NEW YORK -- A lawsuit filed last week blames Snapchat -- a messaging app for photos and videos -- for a Georgia car crash that left one man seriously injured.
It was the latest in a string of disturbing incidents involving young people and social media.
Amy Joyner, 16, of Delaware, died last week after being beaten in her high-school bathroom. A student allegedly recorded the attack with a cellphone and shared it on social media.
"Social media plays a big part in a lot of what's going on nowadays," said senior Suleida Zayas, who attended a vigil for Joyner."It's cool to record a fight and it's cool to be on social media because of a fight and I think that's where a lot of us mess up."
In Ohio last week, an 18 year-old allegedly live streamed the rape of a 17-year-old girl on the Periscope app. She faces up to 40 years in prison on charges including for the illegal filming of a minor. In March, near Tacoma Washington, three teenagers were charged with raping a 15-year-old girl and posting it on Snapchat.
The way Snapchat works is that you can take video and pictures and choose from a number of filters, including one that measures speed, before posting.
Last year, 18-year old Christal McGee from Atlanta allegedly used that filter to take a selfie and show her friends she was driving 107 miles per hour. Moments later, she crashed into a driver, who survived but was seriously injured. McGee survived but continued to post pictures of herself while on a stretcher with the caption, "lucky to be alive."

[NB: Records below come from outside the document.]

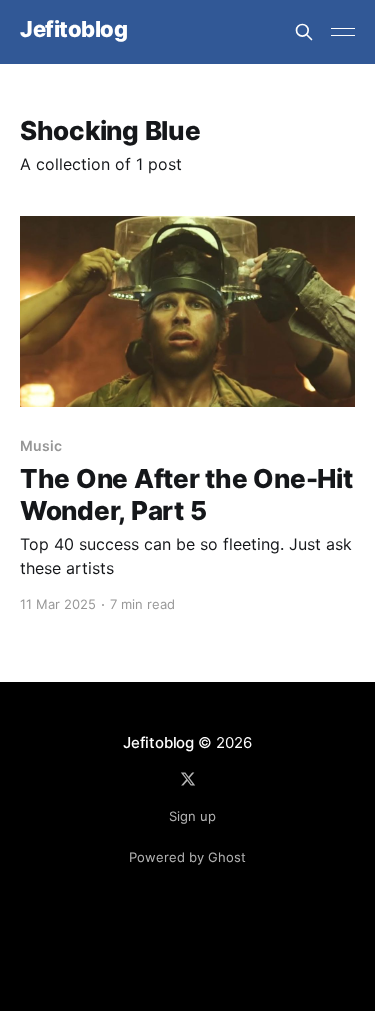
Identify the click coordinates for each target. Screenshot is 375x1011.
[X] (188, 779)
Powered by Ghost (187, 857)
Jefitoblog (74, 29)
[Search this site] (304, 32)
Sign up (192, 816)
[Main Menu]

Facebook also recently launched a live video feature.
"I have teenagers say that things don't feel real 'til you see them on social media," said Dr. Lisa Damour, a child psychologist, adding that "It's so tough with teenagers because their better judgment can be overridden by their wish to be connected to their friends."
Snapchat put out a statement that said: "We actively discourage our community from using the speed filter while driving." The company says a warning not to snap and drive appears in the app but when this reporter used it, no such caution appeared.